While back in Utah over the holidays I heard a remark about the Mormon church that I used to hear a lot when I was younger: “The Church is true (or good, perfect—there are several variations), but the people in it aren’t.” I remember a friend of mine reciting that same phrase and I answered by saying that I felt the exact opposite—“the Church isn’t good, but some of the people in it are”. He took offense. In other words, he found it okay for non-Mormons to dislike individual Mormons or even the entire Mormon community, but intolerable to critique the church itself—the institution. At the time, my friend’s reaction surprised me, but it shouldn't have. It makes sense that if you put your faith in systems rather than people—and if your sense of selfhood is contingent upon that faith—you’re bound to blame the latter when things go awry. (Other people are “other” but the system is part of you). Consequently, it’s deemed okay to insult your equals—the people—but an extreme act of hubris to take on your superiors—the system and its caretakers.
As a result, it’s PC to hate individual Muslims—I mean terrorists—but not okay to challenge Islam; the problem of obesity is linked obviously to lifestyle “choices” rather than systemic environmental manipulation; and every problem from illegal immigration to drug abuse can be solved with disciplinary police enforcement rather than structural reorganization. The problem isn’t with the machine; it’s just a few bad parts. Accordingly, we have hope. If we can just teach individuals to act a little more responsibly, the problems will go away; progress will continue unabated, and our potency, and thereby our autonomy, will be preserved. The belief that we truly can shape our own destinies and have all the things the system tells us we desire--and the belief that the system is capable of reform--is kept intact. Simultaneously, our authentic self is buried beneath a pile of false needs and false hopes, and the status quo is protected. The victim, not the system, is to blame.
This past summer, I saw a movie called
The Secret, which touts an idea called “the law of attraction”. The law of attraction states that… dramatic music please … our thoughts influence reality (that’s the secret). Put another way, what you attract to yourself is a manifestation of what you think. Think about being rich, and you’ll be rich. Think about having sex with lots of alter boys, and you’ll have sex with lots of alter boys. It’s that simple. Another premise of
The Secret is that you really can have it all; we live in a world of infinite possibilities, so there’s no limit to what you can achieve. So don’t sell yourself short by thinking mere millionaire thoughts when you could be thinking gazillionaire thoughts. Why limit your potential?
The implications of
The Secret philosophy are that you can’t blame anyone but yourself for being poor or for being obese or for being depressed or for being an addict or for contracting aids. On one level, the idea has merit. Of course our thoughts and attitudes influence what happens to us and of course the individual has some responsibility for his/her condition. But to suggest that ONLY our thoughts influence what happens to us is absurd. For one thing, our thoughts are influenced by our environments—environments we didn’t create by ourselves. Moreover, we don’t live on an island. If I choose to rape an alter boy, it isn’t because the altar boy was thinking about being raped. It’s because I gave him no choice but to be raped. Likewise, I can’t very well visualize being a millionaire if another New Ager trumps my wish by visualizing ownership of all the money in the world. In an interdependent universe, we can’t have without taking; we can’t realize without limiting. We can’t have it all.

——————————

### Problem to work on:
Pick up the text above on blaming individuals instead of systems and write the next part, starting right after its final sentence.

### Provided information:
——————————

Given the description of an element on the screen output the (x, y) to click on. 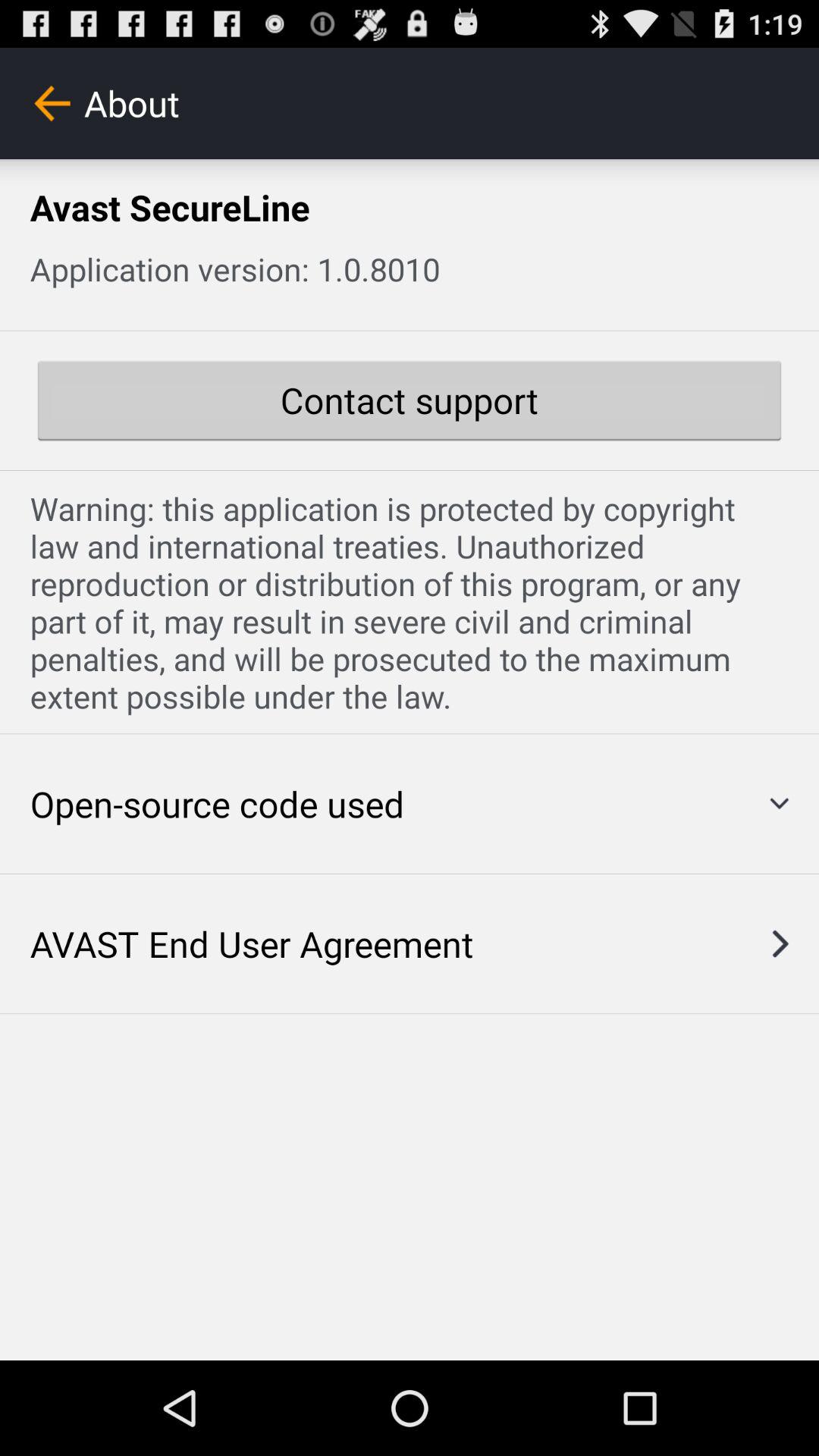
open the warning this application item (409, 601)
Given the description of an element on the screen output the (x, y) to click on. 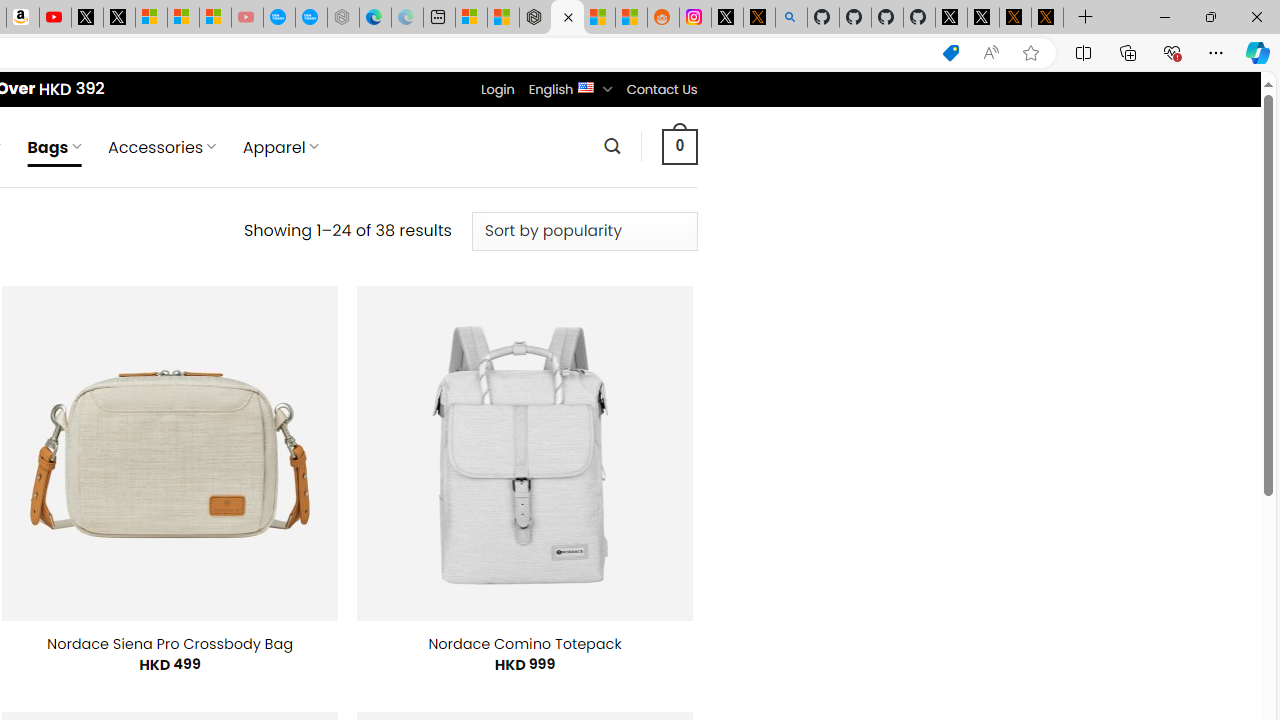
The most popular Google 'how to' searches (310, 17)
Shanghai, China Weather trends | Microsoft Weather (630, 17)
English (586, 86)
Day 1: Arriving in Yemen (surreal to be here) - YouTube (54, 17)
Nordace - Best Sellers (535, 17)
  0   (679, 146)
Login (497, 89)
Given the description of an element on the screen output the (x, y) to click on. 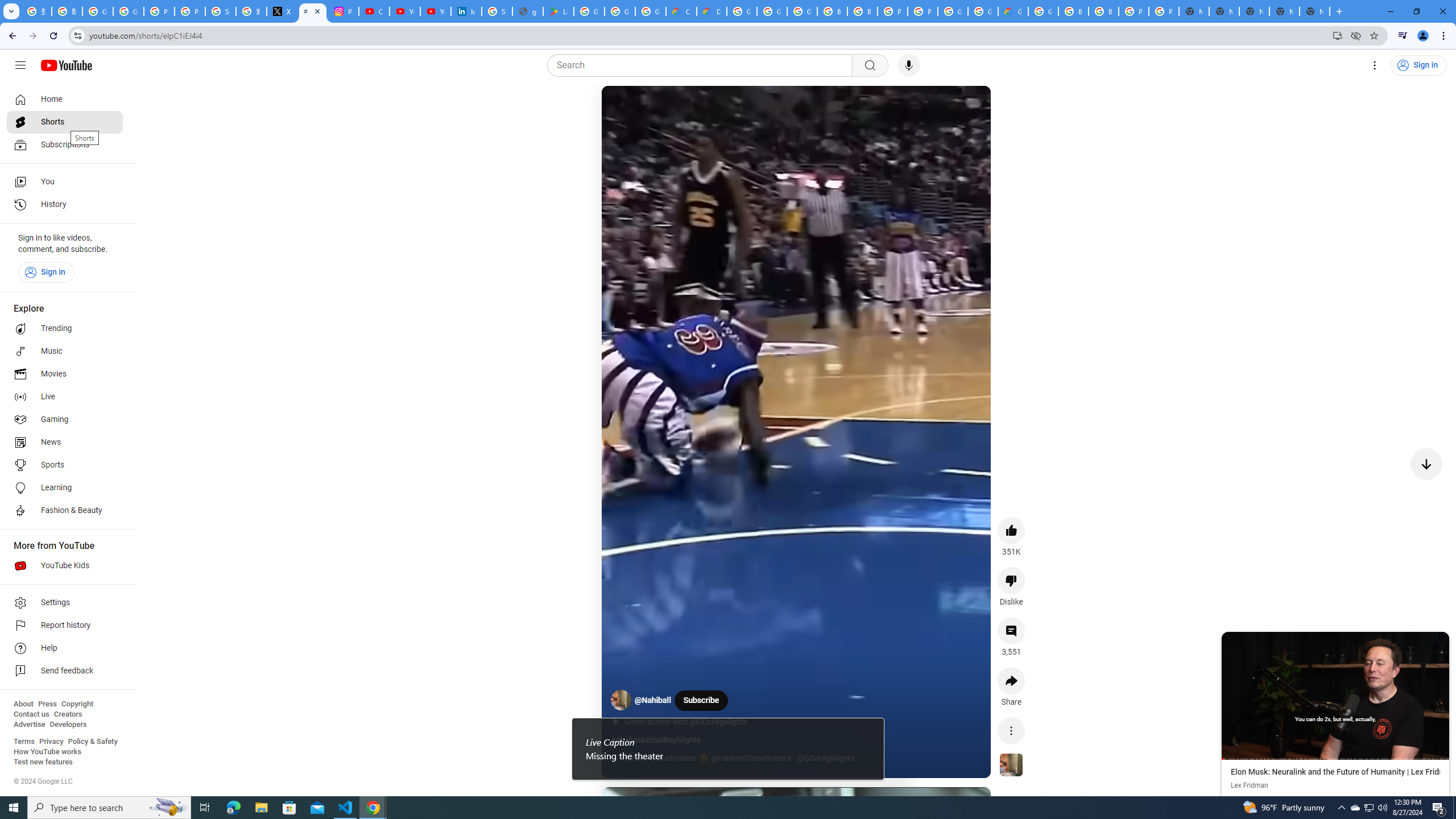
News (64, 441)
Shorts (64, 121)
Test new features (42, 761)
Creators (67, 714)
Learning (64, 487)
Search with your voice (908, 65)
Press (46, 703)
Given the description of an element on the screen output the (x, y) to click on. 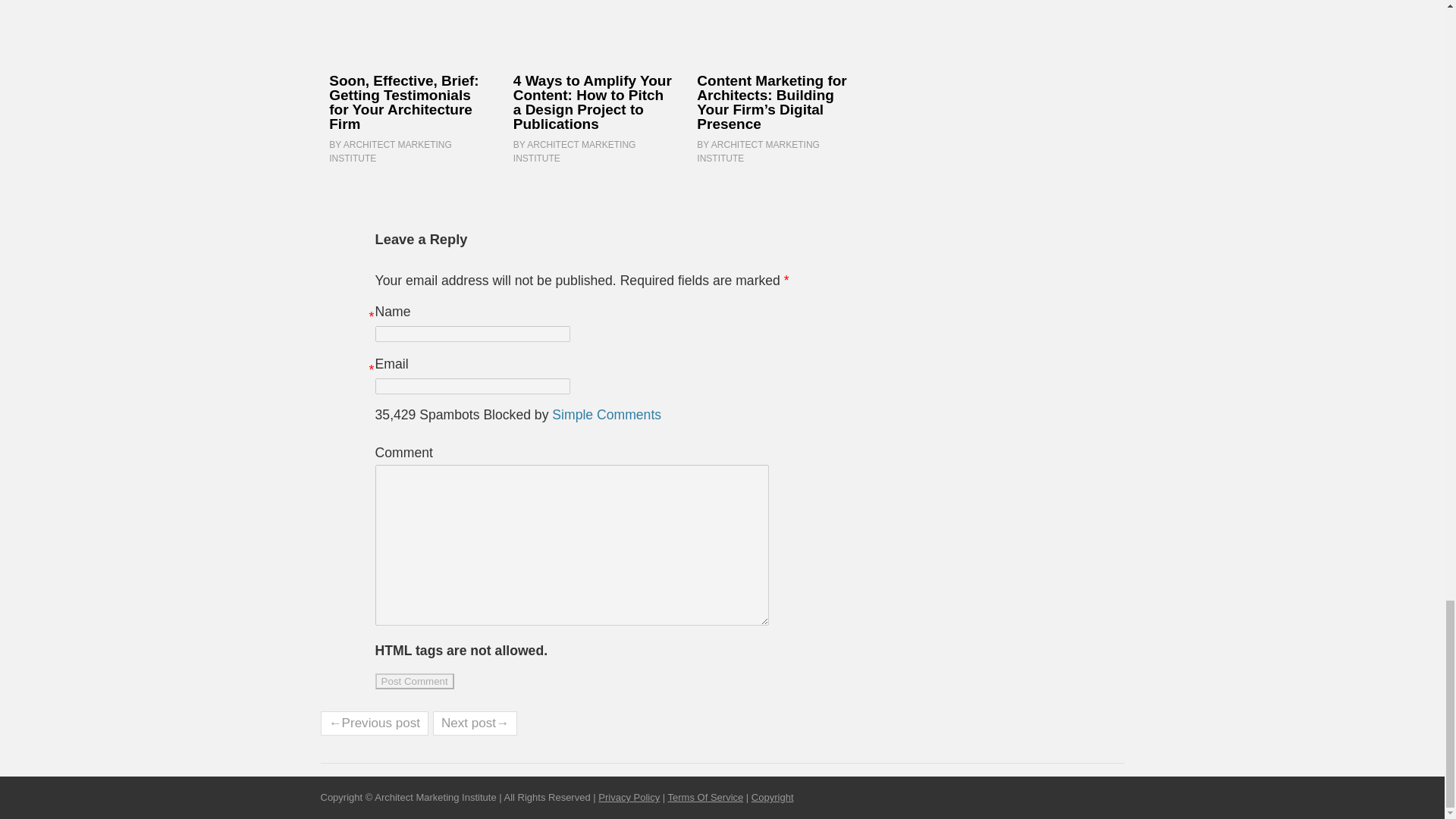
Simple Comments (606, 414)
Post Comment (414, 681)
Post Comment (414, 681)
ARCHITECT MARKETING INSTITUTE (758, 151)
Simple Comments (606, 414)
ARCHITECT MARKETING INSTITUTE (390, 151)
ARCHITECT MARKETING INSTITUTE (574, 151)
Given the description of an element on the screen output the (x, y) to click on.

——————————

### Result of this exercise:
I know. That’s pretty obvious. Painfully obvious, in fact. Yet
The Secret and the book that inspired it have made millions of dollars. Larry King and thousands of other non-retarded adults claim that it changed their lives for the better. Sequels abound. Certified teachers of The Secret’s doctrine are ubiquitous. The public, it seems, is eating this stuff up. Are people really this adolescent in their thinking?
I should be surprised. But I’m not. The law of attraction is no more ridiculous than the mythology endorsed by most religions, certainly no more absurd than the Joseph Smith story the Mormons tell, and it reiterates what all mainstream ideology is intended to reiterate: rebellion should always be personal and private rather than political; if you desire self-realization then distance yourself from social engagement and criticism.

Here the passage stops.